> YOUR GOAL:
The reply should hold every line of the data below, unchanged, and none of the pictures.

Start of Block

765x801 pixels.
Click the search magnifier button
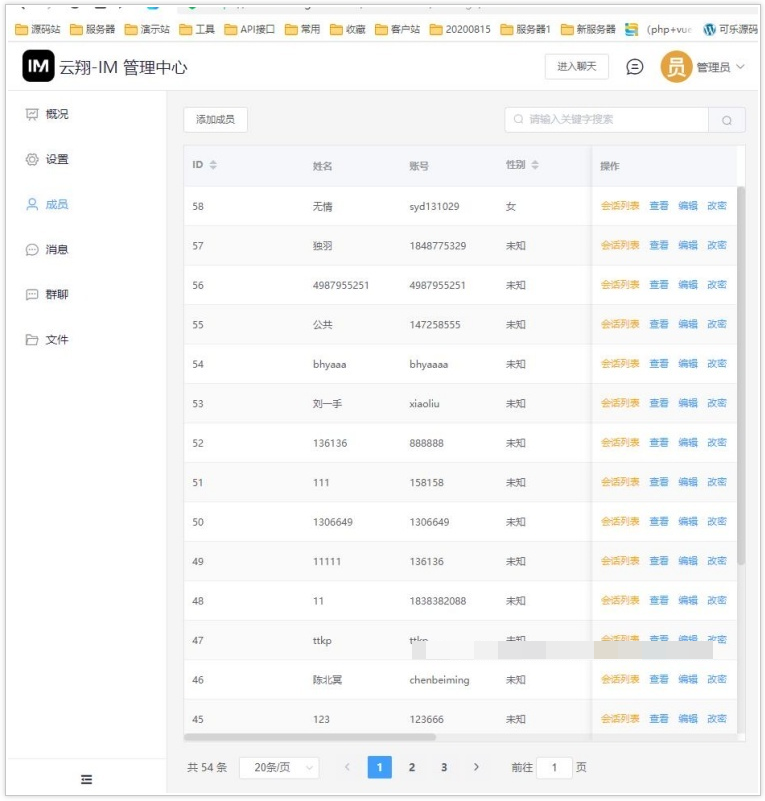click(x=726, y=120)
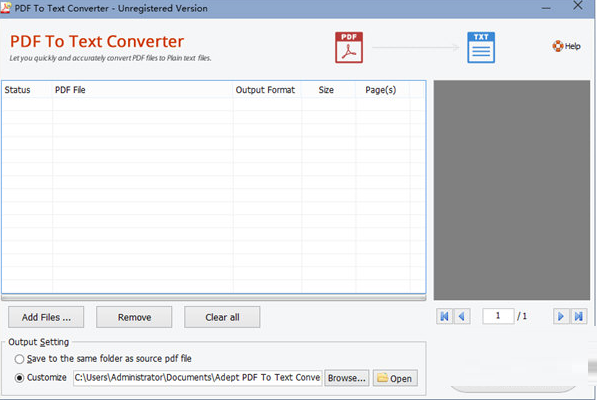Jump to first preview page
This screenshot has height=402, width=597.
(444, 316)
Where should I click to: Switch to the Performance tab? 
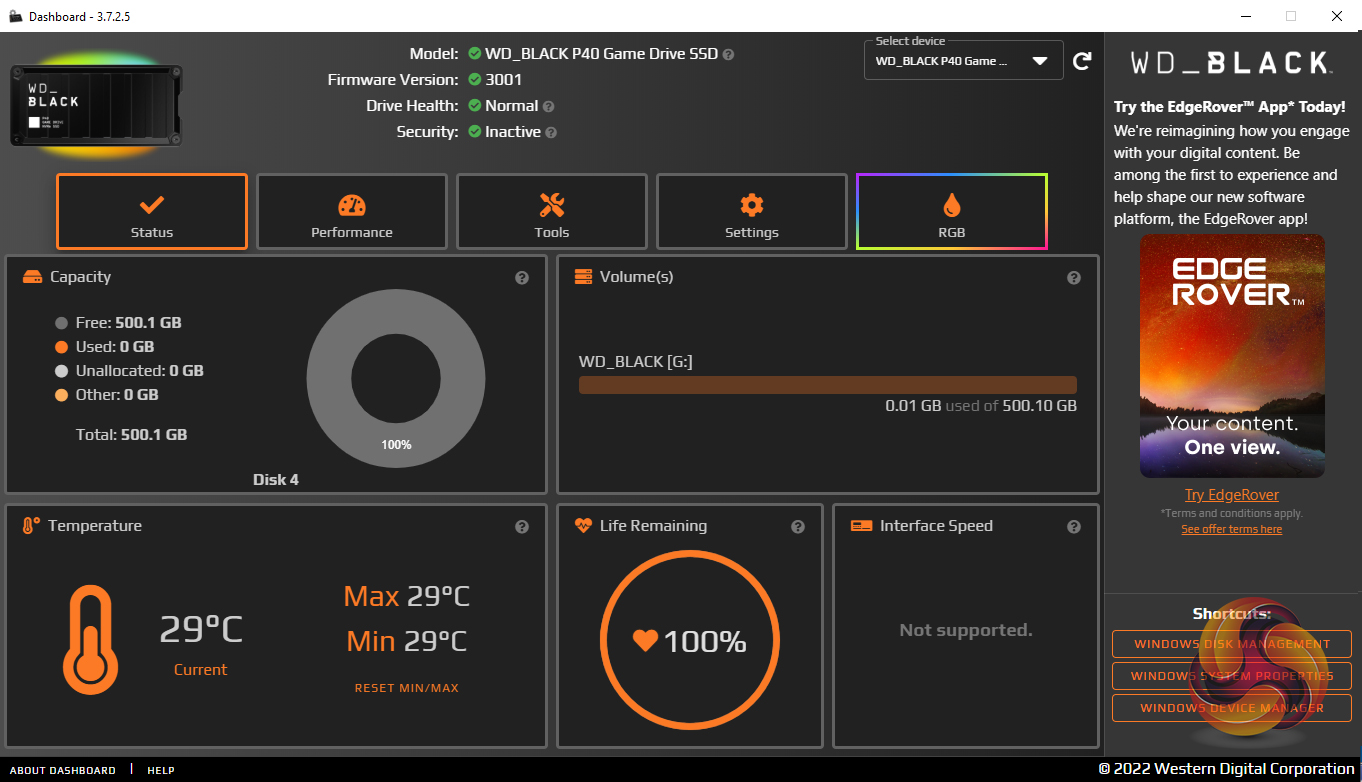coord(352,212)
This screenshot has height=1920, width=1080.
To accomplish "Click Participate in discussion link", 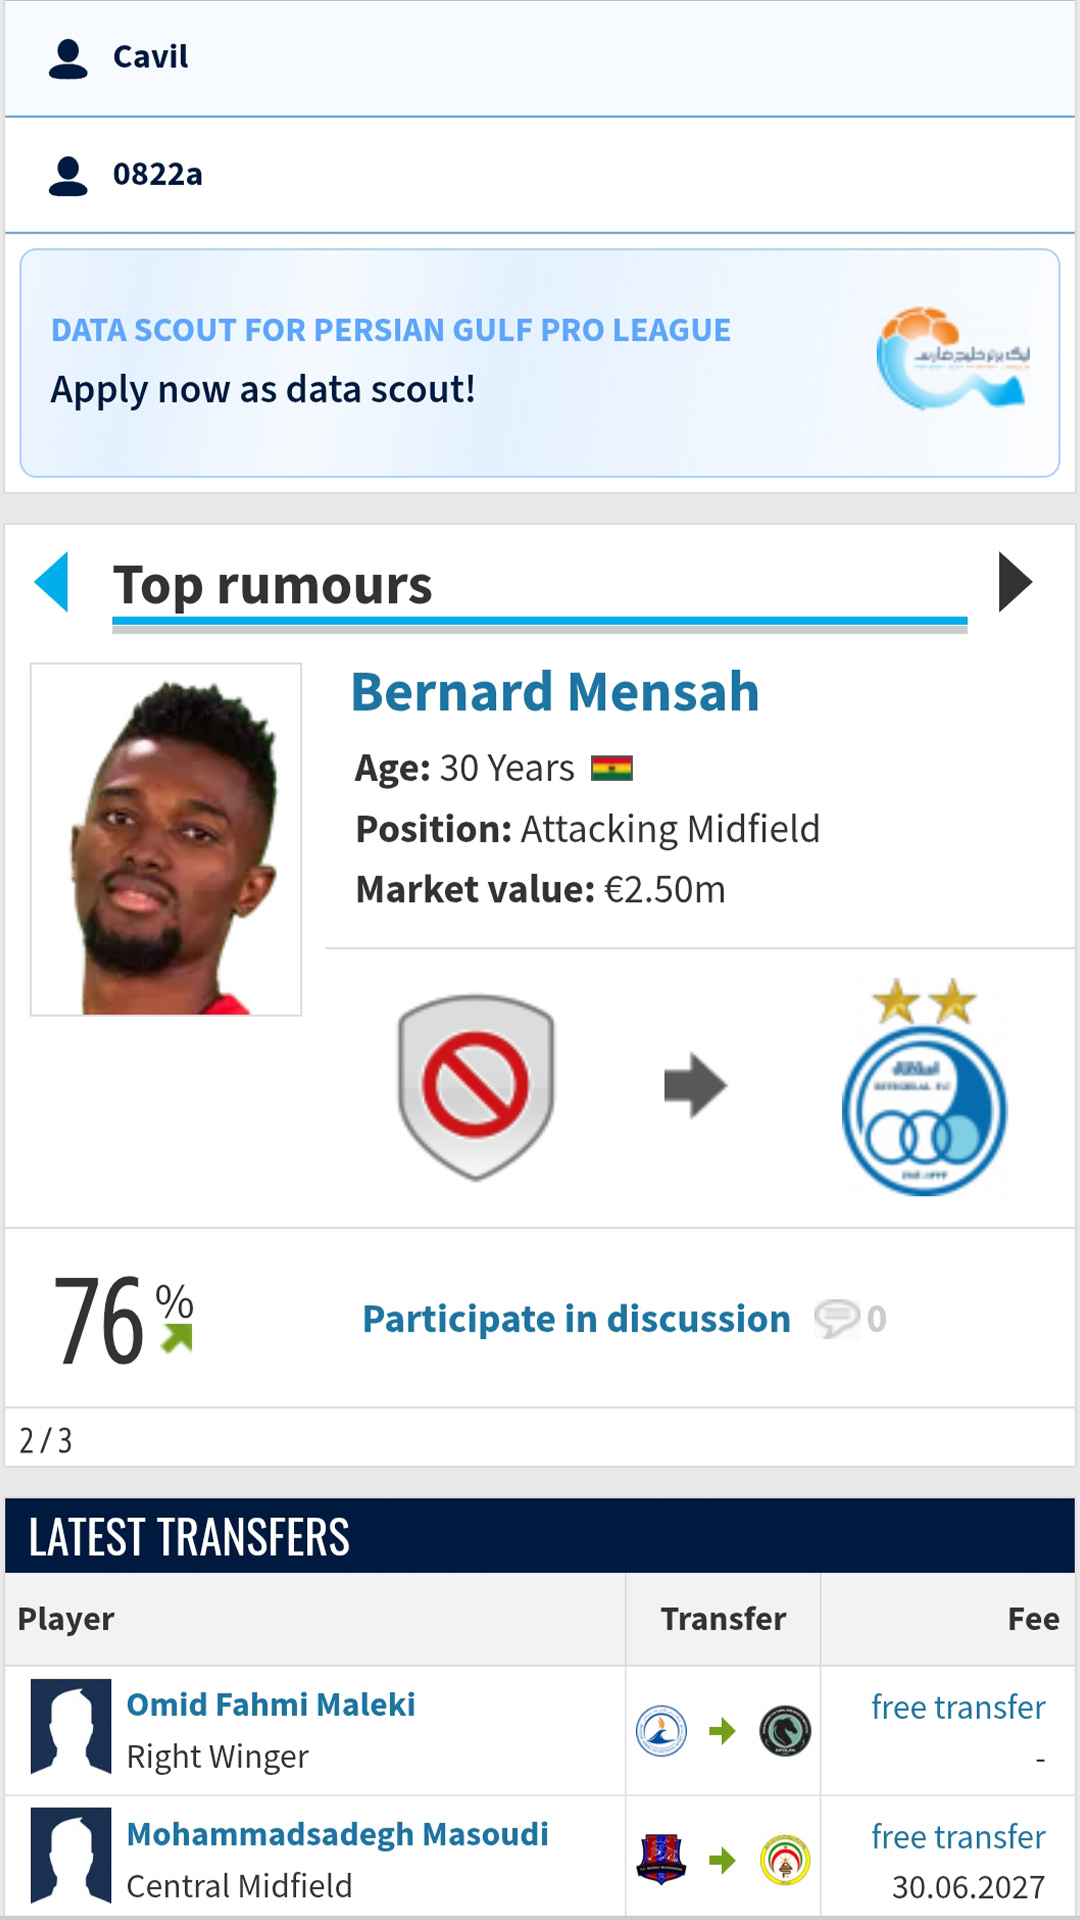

End of Block

> PROBLEM SOLUTION:
765x801 pixels.
Click the search magnifier button
click(x=726, y=120)
Jump to first preview page
This screenshot has height=402, width=597.
(444, 316)
Where should I click to: Switch to the Performance tab? 
coord(352,212)
This screenshot has height=1920, width=1080.
To accomplish "Click Participate in discussion link", 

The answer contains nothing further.